Their next move was revolutionary at the time. They laid four-inch thick sheets of white Styrofoam over the gravel pad, then built a 16-inch on-centre grid of reinforcing rod over it. The grid was supported so it sat about three inches above the surface of the Styrofoam.
"When the guy driving the cement truck arrived, he couldn't believe that we wanted him to pour concrete over the Styrofoam," Greg said, adding the astonished driver was persuaded to proceed, albeit at a slow pace.
"While we spread about 5-1/2 inches of concrete evenly across the pad, the Styrofoam compressed very slightly."To prevent frost creeping under the foundation, the couple dug a two-foot-deep trench around the perimeter, insulating the side of the pad and the soil beneath with sheets of Styrofoam. When the concrete cured, two hairline cracks about a foot long starting at the edge of the pad were discernible.
"Since then, the pad has remained perfectly stable and so has our two-storey house," Sinclair said, adding that the middle of the pad also supports a 3-1/2-ton chimney/fireplace that has not cracked or shifted over the years. And the concrete floor, covered with ceramic tiles, is warm enough to walk on in the severest winter weather, he said.
Crawl spaces are another alternative to basements. If they're built and insulated properly, with below-grade foam or fiberglass insulation, they will remain dry and stable year-round.
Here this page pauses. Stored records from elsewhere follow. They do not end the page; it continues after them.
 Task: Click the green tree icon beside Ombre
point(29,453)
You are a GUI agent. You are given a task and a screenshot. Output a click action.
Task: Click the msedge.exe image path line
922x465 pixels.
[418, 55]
Rick Morrison and his wife recently built a house about 16 kilometres east of Selkirk. Although their property is elevated, Morrison said they decided against a basement because there's plenty of storage space in an unattached garage, and they didn't want to run up and down basement stairs to do laundry.
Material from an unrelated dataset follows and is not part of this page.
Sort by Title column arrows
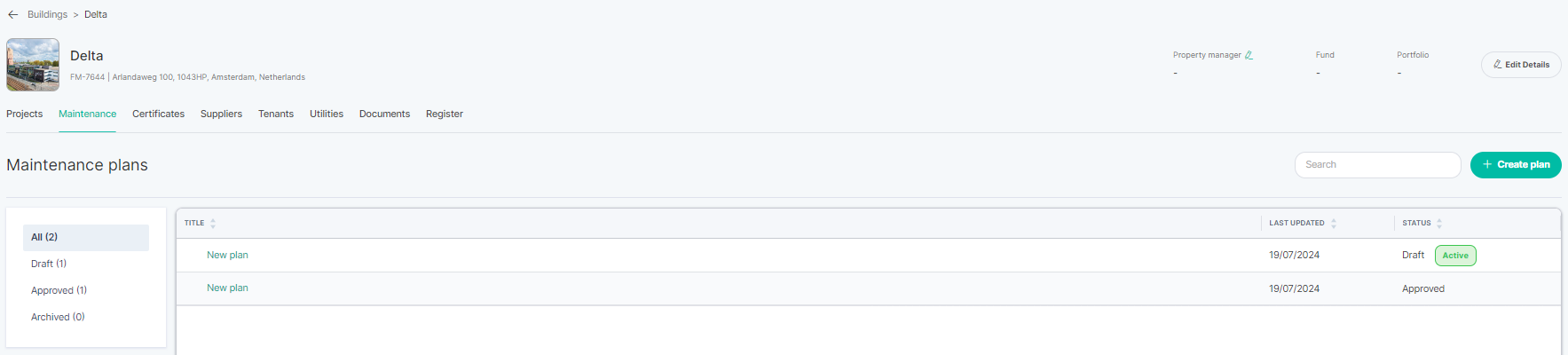(213, 224)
"We've got a laundry room on the main floor that is readily accessible," he noted.
Morrison said he had in-floor heating installed throughout the main floor. The electrically operated boiler and pump are in the crawl space where, if required, they can be serviced by opening a trap door.
"The relatively high cost of installing in-floor heating is returned by the low cost of operating the system," Morrison said. "I spend about $100 per month for electricity year-round, only about $40 of which is used to heat the house."
He said he's pleased with his crawl space as it has kept his house stable and the area beneath the main floor dry.
Yet another way to avoid building a full basement is to drill holes for piles that reach down to hardpan.
Bob Johnston said that when he and his wife Margo built a log house on property south of Winnipeg Beach many years ago, memories of his parents' basement flooding on a fairly regular basis discouraged him from digging a hole in the ground for his own home.
"We lived in St. Vital between the Assiniboine and Seine River," he recalled. "It wasn't the best district to own a home with a basement."
Instead, the couple elected to sink 18-inch concrete piles that went below the frost line and sat on hardpan, not Manitoba gumbo. When they recently added an addition to the house, the surveyor who shot the levels said the log home had not moved at all in over 30 years, Johnston said.
One final observation: Winnipeg Supply and Fuel delivered its last load of coal to a Winnipeg home around 1950. Think about it.